[TEXT PROVIDED]
===

RAID 1 and you.

wbarnhill · May 29, 2006

So get into work today and the PowerEdge 1650 that we have the Cisco Secure Access Control System being built on is apparently rebooting happily. KVM over to the screen and it blue screens upon loading 2003 and restarts. I start watching the boot sequence a little bit closer and see:

The following containers have been degraded:

1) CSACS Mirrored 36.1GB Status: Critical

Ok, no big deal, so a drive died. RAID 1 should be able to boot off the other drive. But it still blue screens and reboots. Hrm. Use F8 to prevent restart on failure and then see the blue screen in all its glory:

UNMOUNTABLE BOOT VOLUME

WHAT? Start looking for ways to possibly remove the drive from the RAID without killing the data, but can't find anything. Try safe mode and some other options, still nothing. Finally go looking through the disk utilities on the RAID controller and find a "Verify Disk Media" command. Run that, it finds a sector that needs to be remapped, restarts, chkdsk, Windows boots. Woot!

Now the question is.... Why the heck did I have to go through all that trouble? I thought the whole purpose of RAID 1 was to prevent downtime like that. The only thing I could figure is that the dying hard drive spewed crap onto the controller before it died which affected the other drive. Any other ideas?

wsuffa · May 29, 2006

Perhaps the controller (or, if in software, the OS) couldn't distinguish which drive was bad. In which case it went "Pbbbtttt".

If this system boots from one drive or the other, and you lost sectors on the boot drive, that can result in a similar event.

In the end, it appears you didn't lose data, so all is well.

I assume you'll be replacing the drive that had to be remapped.

wbarnhill · May 29, 2006

wsuffa said:
Perhaps the controller (or, if in software, the OS) couldn't distinguish which drive was bad. In which case it went "Pbbbtttt".

If this system boots from one drive or the other, and you lost sectors on the boot drive, that can result in a similar event.

In the end, it appears you didn't lose data, so all is well.

I assume you'll be replacing the drive that had to be remapped.

It's a hardware controller... but it knew which drive was gone, because it listed it as "missing". Removed it from the bay (booting off the one good drive) and still the same thing. We're going to order a new drive to rebuild the mirror, but it doesn't appear that any damage was done... But it's something to remember if we have the same problem in the future.

===

(Interface element records)
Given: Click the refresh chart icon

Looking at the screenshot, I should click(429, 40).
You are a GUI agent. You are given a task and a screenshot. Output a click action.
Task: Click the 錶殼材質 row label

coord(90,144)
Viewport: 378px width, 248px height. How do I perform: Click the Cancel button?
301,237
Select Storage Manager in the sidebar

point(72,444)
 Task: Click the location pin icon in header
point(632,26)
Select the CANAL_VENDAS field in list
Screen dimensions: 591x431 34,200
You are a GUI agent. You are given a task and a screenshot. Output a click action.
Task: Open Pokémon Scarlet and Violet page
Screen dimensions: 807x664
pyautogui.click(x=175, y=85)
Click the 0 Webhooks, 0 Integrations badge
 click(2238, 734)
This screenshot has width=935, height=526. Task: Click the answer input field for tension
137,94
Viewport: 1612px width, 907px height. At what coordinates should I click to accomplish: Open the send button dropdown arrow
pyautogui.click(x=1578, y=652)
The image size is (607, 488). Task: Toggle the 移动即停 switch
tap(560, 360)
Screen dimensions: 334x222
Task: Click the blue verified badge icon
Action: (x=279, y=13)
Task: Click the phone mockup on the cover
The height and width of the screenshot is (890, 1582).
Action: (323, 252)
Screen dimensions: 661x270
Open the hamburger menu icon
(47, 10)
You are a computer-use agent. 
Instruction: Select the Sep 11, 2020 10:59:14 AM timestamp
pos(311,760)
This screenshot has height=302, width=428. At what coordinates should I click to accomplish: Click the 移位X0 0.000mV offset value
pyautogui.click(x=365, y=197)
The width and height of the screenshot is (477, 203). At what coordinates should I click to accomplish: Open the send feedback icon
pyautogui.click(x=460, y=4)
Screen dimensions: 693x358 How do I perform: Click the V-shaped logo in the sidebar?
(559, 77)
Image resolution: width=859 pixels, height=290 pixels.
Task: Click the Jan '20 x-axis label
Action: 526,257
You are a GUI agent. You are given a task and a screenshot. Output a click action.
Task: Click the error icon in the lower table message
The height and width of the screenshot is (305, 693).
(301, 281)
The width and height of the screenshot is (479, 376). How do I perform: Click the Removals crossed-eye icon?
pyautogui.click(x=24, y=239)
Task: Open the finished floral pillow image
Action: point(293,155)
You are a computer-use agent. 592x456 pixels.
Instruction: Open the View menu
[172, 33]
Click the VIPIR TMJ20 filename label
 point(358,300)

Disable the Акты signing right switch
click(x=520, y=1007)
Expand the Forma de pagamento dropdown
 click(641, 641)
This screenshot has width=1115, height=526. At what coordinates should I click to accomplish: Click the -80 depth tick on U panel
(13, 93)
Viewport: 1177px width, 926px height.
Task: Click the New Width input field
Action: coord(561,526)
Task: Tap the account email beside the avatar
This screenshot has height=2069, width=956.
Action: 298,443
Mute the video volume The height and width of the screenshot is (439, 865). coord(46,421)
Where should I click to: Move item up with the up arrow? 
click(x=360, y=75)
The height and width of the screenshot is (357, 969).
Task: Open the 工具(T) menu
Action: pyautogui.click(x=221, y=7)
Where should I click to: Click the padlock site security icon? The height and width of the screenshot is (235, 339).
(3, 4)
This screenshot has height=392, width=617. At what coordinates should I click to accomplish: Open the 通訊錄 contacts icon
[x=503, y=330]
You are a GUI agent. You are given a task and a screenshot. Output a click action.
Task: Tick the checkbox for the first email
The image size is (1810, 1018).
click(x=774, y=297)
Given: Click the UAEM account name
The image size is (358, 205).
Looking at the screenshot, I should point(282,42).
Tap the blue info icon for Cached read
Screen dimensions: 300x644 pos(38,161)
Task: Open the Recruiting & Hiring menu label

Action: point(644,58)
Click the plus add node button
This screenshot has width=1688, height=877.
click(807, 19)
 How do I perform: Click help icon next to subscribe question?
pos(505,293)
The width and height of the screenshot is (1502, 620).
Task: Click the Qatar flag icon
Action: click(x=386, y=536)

===

[TO BE DONE]
a – Answer these questions about the RAID 1 thread:
(i) What server model was the Cisco Secure Access Control System being built on?
(ii) What message did the blue screen show once restart on failure was prevented?
(iii) How did the hardware controller list the failed drive?
b – Rewrite the passage of the RAID 1 thread starting at "The following containers" and ending at "Windows boots. Woot!", replacing "safe mode" with "recovery mode".

[EXPECTED ANSWERS]
a –
(i) A PowerEdge 1650.
(ii) UNMOUNTABLE BOOT VOLUME.
(iii) As "missing".

b –
The following containers have been degraded:

1) CSACS Mirrored 36.1GB Status: Critical

Ok, no big deal, so a drive died. RAID 1 should be able to boot off the other drive. But it still blue screens and reboots. Hrm. Use F8 to prevent restart on failure and then see the blue screen in all its glory:

UNMOUNTABLE BOOT VOLUME

WHAT? Start looking for ways to possibly remove the drive from the RAID without killing the data, but can't find anything. Try recovery mode and some other options, still nothing. Finally go looking through the disk utilities on the RAID controller and find a "Verify Disk Media" command. Run that, it finds a sector that needs to be remapped, restarts, chkdsk, Windows boots. Woot!